Working down the material below, reproduce exactly every line from the one containing "Click the Shoulder" to the last line, and only those.

[DATA TO PROCESS]

= = = = = = =

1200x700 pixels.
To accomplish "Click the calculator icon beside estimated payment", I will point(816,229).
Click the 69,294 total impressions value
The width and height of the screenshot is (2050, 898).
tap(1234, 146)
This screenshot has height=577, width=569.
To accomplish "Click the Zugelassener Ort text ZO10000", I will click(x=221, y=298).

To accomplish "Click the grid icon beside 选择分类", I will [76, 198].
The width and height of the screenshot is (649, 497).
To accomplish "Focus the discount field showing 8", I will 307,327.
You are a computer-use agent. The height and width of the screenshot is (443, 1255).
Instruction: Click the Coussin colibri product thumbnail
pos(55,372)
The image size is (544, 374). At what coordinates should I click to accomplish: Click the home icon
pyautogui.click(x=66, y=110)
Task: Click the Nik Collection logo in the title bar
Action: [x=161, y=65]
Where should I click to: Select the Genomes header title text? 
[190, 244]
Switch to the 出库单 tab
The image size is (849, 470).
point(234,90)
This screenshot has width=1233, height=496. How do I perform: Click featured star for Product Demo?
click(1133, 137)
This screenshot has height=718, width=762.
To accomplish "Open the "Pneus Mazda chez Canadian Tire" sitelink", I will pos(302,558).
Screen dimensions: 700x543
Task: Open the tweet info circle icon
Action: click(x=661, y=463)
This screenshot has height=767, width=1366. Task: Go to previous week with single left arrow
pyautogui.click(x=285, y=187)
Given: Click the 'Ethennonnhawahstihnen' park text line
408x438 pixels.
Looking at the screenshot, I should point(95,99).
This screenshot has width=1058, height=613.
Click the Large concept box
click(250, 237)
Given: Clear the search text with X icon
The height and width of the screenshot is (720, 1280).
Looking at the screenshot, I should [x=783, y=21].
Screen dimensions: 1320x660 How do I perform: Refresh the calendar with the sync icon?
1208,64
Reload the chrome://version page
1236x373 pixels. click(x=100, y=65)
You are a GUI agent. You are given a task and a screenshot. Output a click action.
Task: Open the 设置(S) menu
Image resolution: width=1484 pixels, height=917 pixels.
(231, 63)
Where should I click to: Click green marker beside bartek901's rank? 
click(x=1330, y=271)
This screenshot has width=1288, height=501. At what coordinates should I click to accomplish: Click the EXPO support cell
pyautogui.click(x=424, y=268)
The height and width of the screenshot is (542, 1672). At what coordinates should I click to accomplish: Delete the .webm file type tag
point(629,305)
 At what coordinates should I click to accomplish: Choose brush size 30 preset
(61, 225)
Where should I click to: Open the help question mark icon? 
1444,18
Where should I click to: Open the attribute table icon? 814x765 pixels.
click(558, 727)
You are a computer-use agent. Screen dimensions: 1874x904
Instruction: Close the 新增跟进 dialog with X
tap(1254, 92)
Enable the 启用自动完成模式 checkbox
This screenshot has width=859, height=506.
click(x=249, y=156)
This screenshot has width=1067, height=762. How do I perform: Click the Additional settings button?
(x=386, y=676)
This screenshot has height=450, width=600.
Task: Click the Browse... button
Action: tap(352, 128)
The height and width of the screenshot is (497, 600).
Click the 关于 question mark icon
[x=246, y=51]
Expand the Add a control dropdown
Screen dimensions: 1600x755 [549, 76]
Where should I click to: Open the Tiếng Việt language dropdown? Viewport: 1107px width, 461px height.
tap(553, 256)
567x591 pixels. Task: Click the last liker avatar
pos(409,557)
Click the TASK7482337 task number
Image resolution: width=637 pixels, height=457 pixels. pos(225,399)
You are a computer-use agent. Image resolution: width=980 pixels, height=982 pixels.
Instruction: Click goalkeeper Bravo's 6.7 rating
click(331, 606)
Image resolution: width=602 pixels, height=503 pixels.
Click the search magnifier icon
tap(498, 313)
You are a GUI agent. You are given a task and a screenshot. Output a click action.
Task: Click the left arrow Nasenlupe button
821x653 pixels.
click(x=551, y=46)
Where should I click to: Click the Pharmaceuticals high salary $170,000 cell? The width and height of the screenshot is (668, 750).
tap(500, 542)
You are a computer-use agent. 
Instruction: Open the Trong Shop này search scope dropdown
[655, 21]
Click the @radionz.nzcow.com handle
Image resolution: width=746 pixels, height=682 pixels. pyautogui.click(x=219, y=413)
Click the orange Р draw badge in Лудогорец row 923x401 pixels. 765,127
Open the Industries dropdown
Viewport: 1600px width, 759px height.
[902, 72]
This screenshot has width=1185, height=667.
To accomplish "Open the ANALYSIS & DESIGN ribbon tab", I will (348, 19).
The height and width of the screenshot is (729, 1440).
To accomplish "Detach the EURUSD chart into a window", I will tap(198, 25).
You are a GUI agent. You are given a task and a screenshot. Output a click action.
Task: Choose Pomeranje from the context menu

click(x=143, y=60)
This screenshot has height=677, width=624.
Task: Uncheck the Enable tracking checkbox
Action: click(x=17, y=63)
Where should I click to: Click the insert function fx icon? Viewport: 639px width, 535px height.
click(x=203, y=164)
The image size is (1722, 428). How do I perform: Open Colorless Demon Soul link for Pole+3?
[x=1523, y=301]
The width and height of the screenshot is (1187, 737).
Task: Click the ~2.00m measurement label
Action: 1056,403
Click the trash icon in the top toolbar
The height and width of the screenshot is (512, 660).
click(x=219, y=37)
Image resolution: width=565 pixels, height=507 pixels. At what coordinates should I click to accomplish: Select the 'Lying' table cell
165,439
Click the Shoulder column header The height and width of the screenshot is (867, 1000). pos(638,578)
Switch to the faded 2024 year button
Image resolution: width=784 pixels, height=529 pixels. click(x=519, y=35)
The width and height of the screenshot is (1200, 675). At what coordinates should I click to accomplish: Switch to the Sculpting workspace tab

= = = = = = =

[RESPONSE TO THE EXERCISE]
Click the Shoulder column header The height and width of the screenshot is (867, 1000). pos(638,578)
Switch to the faded 2024 year button
Image resolution: width=784 pixels, height=529 pixels. click(x=519, y=35)
The width and height of the screenshot is (1200, 675). At what coordinates should I click to accomplish: Switch to the Sculpting workspace tab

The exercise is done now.